# Selected passage
* * *
Robert F Kennedy once said that a country’s GDP, or ‘Gross Domestic Product’ measures “everything except that which makes life worthwhile.” With Britain voting to leave the European Union on June 23rd, and GDP already predicted to slow as a result, it is now a timely moment to assess what the young US presidential hopeful was referring to.
The question of GDP and its usefulness has vexed policymakers for over half a century. Many argue that it is a flawed concept. It measures things that do not matter and misses things that do. By most recent measures, the UK’s GDP has been the envy of the Western world, with record unemployment and high growth figures. So if everything was going so well, why did over 17 million people vote to leave the EU, despite the warnings about what it could do to their country’s economic prospects?
Our recent annual study of countries and their ability to convert growth into wellbeing (making the most of your money for the benefit of your citizens) sheds some light on that question. While the UK does indeed enjoy high economic growth, it currently ranks in the bottom 20 per cent of converting growth to wellbeing.
Across the 163 countries we measured in the world, the UK is one of the poorest performers in ensuring that economic growth is translated into meaningful improvements for its citizens. Rather than just focusing on GDP, we have measured over 40 different sets of criteria from health, education and civil society engagement, to try and get a more rounded assessment of how countries are performing.
Why does this matter? Because connecting people to the benefits of economic growth is now more important than ever. We are currently seeing a backlash against globalisation as a reaction against vast growing inequality, and the consequences go far beyond Brexit. All across Europe, the far right (and in Southern Europe’s case, the far left) have caused a dramatic shift in the political landscape by promising to roll back globalisation.
While all of these countries face their own challenges, there are a number of consistent themes that come across in our research. Yes there has been a nascent economic recovery since the 2008 global crash, but in key indicators in areas such as health and education, major economies have continued to decline.
* * *
# Source data
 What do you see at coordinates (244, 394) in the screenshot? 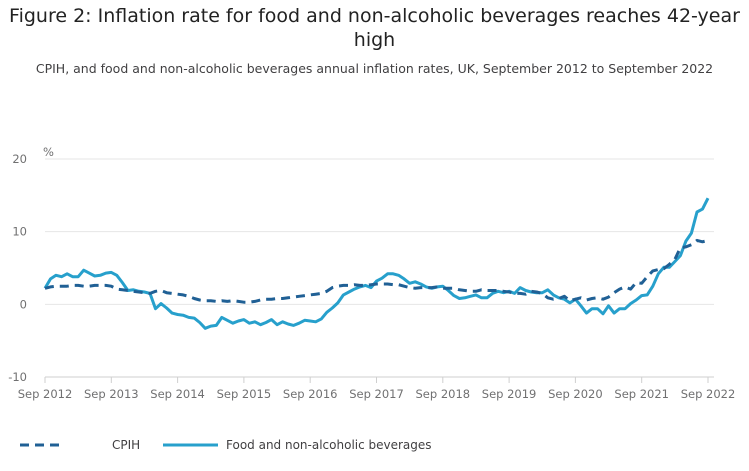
* * *
# What to do
(a) In the article on GDP and wellbeing, where does the UK rank in converting growth to wellbeing?
(b) Carry the article on GDP and wellbeing forward from its last sentence.

# Task answers
(a) In the bottom 20 percent.

(b)
This isn’t the case with all countries however. In some Central and Eastern European countries that have recently joined, or are next in line to join the EU, have seen huge improvements across measures including civil society, governance, income equality and the environment. These gains should be praised, given these countries’ recent histories, and the EU has played a fundamental part in promoting what are ‘wellbeing boosters’.
One thing we do know is that when we stop focusing solely on GDP as a measure of a country’s success, the world looks very different. It is a lesson that rich countries can learn and to do so is good for the economy and good for social cohesion too.
These findings provide food for thought for Finance Ministers and central bank governors as they gather in China for the G20 Summit to discuss the global economic malaise.
What I believe Kennedy was referring to was that while GDP has been the most common method for measuring the economic activity of nations, as a measure, it is no longer enough. It does not encompass important factors such environmental quality, free speech, or education outcomes – all things that contribute to a person's sense of well-being.
I believe the sharp hit to growth predicted around the world and in the UK could lead to a decline in the everyday services we depend on for our well-being and for growth – education and employment are two such examples. But policymakers who refocus efforts on improving wellbeing rather than simply worrying about GDP figures could avoid the forecasted doom and may even see progress.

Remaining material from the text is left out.